## GOAL OF THE EXERCISE
All of the data should be restated word for word.

## SOURCE DATA
════════════════

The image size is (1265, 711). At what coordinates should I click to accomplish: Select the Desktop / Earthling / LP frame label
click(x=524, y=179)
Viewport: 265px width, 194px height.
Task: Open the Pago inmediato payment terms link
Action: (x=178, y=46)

════════════════

## SOLUTION
The image size is (1265, 711). At what coordinates should I click to accomplish: Select the Desktop / Earthling / LP frame label
click(x=524, y=179)
Viewport: 265px width, 194px height.
Task: Open the Pago inmediato payment terms link
Action: (x=178, y=46)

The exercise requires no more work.